You can see the splitting of the true s2 into an s1 and an s2

In [None]:
pd.DataFrame.from_records(truthmatched[['merge_index','type','time','area','endtime','matched_to','outcome']])


In [None]:
pd.DataFrame.from_records(datamatched[['merge_index','type','time','area','endtime','matched_to','outcome']]).head(20)
#pd.DataFrame.from_records(truthmatched[['merge_index','type','time','area','endtime','matched_to','outcome']])


In [None]:
pd.DataFrame.from_records(truthmatched[truthmatched['outcome'] == b'found'][['merge_index','type','time','area','endtime','matched_to','outcome']])

## Plotting the results ##
The plots below show the fraction of several of the ``dtypes`` of the ``truth`` or the ``data``. These fractions show how many of the ``peaks`` were found correctly.

In [None]:
plot_peak_matching_histogram(truthmatched,'typeint',bins=[0.5,1.5,2.5])
plt.xlabel('Peak Type')
plt.show()

In [None]:
plot_peak_matching_histogram(datamatched,'typeint',bins= [-0.5,0.5,1.5,2.5])
plt.xlabel('Peak Type')

In [None]:
plot_peak_matching_histogram(truthmatched,'z')
plt.xlabel('Depth')

In [None]:
plot_peak_matching_histogram(datamatched,'area_fraction_top')
plt.xlabel('Area Fraction Top')

════

Task prompt —
Do these statements agree with the notebook excerpt on peak matching? For each, answer yes or no and quote the deciding words. 1. The plotted fractions show how many of the peaks were found correctly. 2. The histogram of truthmatched by 'z' gets the x-axis label "Area Fraction Top". 3. The table built from datamatched shows only its first 20 rows.

Information provided —
════

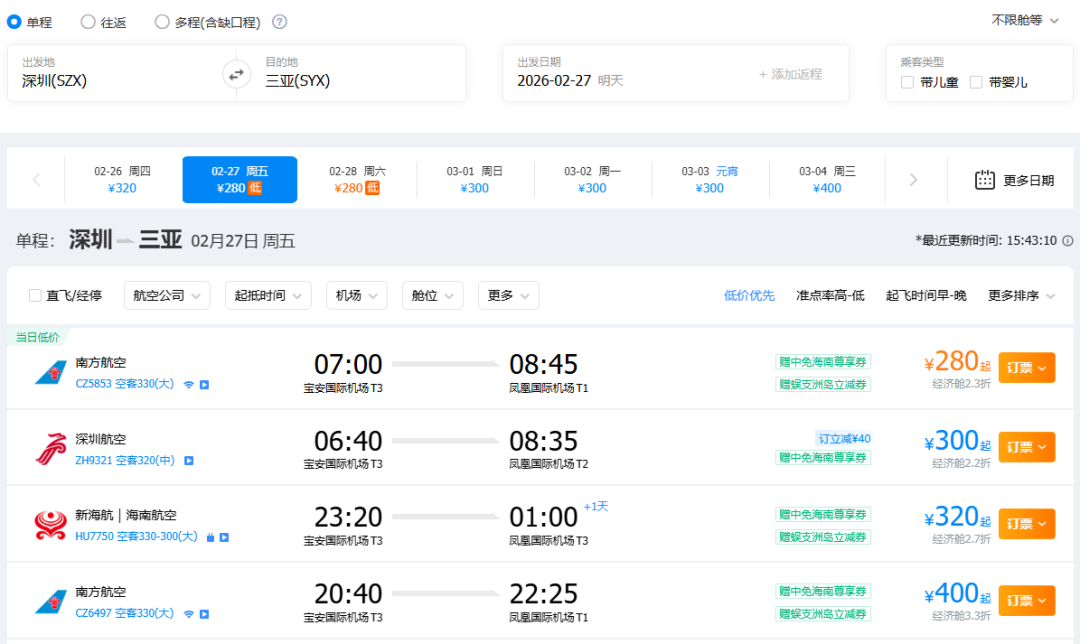Select the 02-28 周六 date tab

pos(357,180)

════

Completed task —
1. Yes: "These fractions show how many of the ``peaks`` were found correctly."
2. No: "plot_peak_matching_histogram(truthmatched,'z')" is followed by "plt.xlabel('Depth')".
3. Yes: ".head(20)"